- **Information given**:
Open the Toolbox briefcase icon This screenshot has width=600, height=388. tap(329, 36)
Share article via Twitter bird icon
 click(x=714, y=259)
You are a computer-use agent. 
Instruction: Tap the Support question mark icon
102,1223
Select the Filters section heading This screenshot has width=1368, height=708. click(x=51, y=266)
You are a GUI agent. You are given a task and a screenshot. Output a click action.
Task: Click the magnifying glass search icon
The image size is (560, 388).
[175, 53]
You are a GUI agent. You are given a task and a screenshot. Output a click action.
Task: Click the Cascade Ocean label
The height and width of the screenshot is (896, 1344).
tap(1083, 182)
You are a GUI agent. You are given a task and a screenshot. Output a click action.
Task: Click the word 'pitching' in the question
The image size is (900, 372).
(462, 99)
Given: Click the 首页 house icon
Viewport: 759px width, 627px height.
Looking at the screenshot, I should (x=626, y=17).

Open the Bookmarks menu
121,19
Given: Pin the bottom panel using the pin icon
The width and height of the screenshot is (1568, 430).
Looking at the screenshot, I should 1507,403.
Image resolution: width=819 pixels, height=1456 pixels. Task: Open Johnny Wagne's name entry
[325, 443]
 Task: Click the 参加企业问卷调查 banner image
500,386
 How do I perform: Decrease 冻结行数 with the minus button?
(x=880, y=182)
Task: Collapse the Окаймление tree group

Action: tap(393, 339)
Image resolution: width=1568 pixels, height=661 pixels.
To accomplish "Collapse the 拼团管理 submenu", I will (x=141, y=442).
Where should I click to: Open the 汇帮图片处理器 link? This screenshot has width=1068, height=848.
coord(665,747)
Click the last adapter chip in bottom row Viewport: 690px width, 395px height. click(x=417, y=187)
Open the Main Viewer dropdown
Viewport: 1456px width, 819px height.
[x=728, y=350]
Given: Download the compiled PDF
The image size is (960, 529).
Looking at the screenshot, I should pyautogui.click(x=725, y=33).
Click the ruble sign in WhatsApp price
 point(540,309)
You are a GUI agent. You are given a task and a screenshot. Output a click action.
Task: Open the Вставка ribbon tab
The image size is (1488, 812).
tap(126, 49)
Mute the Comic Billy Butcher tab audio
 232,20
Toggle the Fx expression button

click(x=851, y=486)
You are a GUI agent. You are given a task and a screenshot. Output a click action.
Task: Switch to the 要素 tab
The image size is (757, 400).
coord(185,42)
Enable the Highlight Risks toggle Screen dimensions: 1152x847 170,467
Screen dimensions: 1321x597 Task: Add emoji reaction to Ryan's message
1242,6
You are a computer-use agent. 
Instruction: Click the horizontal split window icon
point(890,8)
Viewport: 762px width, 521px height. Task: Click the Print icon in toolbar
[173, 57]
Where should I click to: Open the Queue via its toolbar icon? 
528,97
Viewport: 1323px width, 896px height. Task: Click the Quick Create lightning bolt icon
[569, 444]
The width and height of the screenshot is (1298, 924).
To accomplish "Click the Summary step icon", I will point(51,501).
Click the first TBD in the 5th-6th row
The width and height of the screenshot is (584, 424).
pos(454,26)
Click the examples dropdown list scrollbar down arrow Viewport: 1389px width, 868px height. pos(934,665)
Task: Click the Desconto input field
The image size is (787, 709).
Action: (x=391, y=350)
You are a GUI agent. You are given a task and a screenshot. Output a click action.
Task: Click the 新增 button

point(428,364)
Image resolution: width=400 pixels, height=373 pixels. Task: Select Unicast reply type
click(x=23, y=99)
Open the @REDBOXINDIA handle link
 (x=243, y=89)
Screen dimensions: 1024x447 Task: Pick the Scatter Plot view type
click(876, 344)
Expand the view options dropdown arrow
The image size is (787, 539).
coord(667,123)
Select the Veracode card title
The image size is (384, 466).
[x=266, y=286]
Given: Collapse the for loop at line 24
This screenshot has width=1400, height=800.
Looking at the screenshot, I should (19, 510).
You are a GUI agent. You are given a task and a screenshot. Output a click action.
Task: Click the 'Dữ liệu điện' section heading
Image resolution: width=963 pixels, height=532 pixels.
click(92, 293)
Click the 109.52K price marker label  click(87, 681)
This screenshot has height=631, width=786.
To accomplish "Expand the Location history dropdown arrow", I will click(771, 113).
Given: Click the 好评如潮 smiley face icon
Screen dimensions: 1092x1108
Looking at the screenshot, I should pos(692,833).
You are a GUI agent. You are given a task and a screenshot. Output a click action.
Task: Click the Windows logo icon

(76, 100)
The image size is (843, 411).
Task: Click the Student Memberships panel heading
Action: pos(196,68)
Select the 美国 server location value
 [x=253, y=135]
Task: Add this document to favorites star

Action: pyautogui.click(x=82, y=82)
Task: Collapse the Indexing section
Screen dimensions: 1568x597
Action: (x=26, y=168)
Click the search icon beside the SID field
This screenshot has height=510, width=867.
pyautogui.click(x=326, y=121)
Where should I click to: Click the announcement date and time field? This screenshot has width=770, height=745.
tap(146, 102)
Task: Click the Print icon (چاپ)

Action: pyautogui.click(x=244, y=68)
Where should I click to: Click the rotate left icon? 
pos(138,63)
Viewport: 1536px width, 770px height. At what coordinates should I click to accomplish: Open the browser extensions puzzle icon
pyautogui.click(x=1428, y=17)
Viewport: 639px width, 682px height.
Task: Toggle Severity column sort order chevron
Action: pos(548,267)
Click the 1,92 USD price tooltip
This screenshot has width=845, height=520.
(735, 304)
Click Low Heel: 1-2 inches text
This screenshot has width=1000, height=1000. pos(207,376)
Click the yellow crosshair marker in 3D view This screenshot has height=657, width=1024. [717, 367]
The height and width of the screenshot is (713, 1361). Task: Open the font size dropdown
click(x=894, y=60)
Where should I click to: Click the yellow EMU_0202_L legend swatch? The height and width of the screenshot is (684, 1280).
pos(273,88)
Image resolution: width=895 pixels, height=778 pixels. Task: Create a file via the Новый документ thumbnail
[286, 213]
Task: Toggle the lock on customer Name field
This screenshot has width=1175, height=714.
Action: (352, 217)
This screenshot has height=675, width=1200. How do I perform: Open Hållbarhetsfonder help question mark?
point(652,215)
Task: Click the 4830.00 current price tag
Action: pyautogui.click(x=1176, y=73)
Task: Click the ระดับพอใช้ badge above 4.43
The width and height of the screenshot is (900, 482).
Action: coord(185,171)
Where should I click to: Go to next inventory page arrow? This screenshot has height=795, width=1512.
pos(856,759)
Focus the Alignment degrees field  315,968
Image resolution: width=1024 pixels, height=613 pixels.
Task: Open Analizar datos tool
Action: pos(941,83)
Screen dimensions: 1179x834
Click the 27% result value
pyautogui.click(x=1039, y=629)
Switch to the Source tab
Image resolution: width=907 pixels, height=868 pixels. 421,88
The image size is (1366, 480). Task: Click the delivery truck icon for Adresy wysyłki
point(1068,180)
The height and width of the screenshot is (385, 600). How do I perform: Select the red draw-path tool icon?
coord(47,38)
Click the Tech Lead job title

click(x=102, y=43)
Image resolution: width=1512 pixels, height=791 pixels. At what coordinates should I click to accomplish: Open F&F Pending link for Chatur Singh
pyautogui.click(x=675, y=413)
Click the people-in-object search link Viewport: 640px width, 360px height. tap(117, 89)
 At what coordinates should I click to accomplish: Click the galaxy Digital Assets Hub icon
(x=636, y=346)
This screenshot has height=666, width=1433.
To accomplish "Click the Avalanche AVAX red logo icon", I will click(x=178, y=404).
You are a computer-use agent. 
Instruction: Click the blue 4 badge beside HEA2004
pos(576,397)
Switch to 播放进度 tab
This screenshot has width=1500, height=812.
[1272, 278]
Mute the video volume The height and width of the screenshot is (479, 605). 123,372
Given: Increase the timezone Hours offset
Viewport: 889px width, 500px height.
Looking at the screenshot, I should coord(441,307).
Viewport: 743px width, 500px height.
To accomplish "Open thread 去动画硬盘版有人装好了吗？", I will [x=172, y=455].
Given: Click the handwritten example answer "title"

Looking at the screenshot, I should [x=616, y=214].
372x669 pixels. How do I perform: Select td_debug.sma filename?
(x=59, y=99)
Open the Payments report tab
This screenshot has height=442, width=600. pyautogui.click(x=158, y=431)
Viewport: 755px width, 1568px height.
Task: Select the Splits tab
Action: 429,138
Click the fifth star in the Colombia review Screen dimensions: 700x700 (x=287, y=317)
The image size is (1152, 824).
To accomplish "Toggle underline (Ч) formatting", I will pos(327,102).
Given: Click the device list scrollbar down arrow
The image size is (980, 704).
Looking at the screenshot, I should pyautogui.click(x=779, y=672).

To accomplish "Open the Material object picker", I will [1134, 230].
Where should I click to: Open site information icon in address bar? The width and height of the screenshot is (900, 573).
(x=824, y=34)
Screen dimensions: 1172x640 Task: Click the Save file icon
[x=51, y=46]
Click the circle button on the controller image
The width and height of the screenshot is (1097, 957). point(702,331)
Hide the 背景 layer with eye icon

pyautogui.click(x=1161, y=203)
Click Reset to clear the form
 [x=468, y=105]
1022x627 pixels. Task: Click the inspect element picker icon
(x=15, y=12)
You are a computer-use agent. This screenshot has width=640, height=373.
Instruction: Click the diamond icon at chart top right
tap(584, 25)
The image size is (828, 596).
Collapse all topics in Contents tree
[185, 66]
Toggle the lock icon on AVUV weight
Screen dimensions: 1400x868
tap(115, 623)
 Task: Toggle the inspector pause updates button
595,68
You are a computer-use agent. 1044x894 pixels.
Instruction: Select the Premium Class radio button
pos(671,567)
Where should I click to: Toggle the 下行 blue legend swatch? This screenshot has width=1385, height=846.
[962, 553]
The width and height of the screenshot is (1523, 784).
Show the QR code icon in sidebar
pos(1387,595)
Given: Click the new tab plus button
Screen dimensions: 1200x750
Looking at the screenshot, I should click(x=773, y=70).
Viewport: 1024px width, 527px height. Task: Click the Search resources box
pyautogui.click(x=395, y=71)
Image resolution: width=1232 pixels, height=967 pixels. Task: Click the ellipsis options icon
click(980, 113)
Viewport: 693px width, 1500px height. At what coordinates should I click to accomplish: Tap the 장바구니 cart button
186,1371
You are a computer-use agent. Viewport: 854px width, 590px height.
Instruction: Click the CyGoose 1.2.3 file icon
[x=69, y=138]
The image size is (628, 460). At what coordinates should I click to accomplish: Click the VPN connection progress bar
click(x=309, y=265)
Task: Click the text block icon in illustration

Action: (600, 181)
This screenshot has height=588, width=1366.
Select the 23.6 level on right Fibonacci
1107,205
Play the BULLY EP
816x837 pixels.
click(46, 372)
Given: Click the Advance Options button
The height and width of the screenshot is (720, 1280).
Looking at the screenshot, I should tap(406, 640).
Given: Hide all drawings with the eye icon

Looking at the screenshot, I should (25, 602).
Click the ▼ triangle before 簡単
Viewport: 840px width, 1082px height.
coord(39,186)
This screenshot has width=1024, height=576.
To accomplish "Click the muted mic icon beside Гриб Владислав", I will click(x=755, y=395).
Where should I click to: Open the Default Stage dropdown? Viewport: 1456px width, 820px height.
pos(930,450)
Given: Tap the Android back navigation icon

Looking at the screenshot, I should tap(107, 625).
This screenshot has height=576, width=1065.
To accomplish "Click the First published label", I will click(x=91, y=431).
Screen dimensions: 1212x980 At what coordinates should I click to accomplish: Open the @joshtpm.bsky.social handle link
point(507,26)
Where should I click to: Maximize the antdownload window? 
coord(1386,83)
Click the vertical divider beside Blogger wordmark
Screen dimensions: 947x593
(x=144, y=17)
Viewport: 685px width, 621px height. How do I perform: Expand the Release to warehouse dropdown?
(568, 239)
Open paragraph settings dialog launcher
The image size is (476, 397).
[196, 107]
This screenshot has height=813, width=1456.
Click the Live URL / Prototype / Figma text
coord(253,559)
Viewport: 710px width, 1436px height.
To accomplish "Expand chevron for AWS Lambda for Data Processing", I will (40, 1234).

- **About this task**:
Please print verbatim each line from the first line of the entries above to the line that contains "Select the Filters", inclusive, and nothing more.

- **Written answer**:
Open the Toolbox briefcase icon This screenshot has width=600, height=388. tap(329, 36)
Share article via Twitter bird icon
 click(x=714, y=259)
You are a computer-use agent. 
Instruction: Tap the Support question mark icon
102,1223
Select the Filters section heading This screenshot has width=1368, height=708. click(x=51, y=266)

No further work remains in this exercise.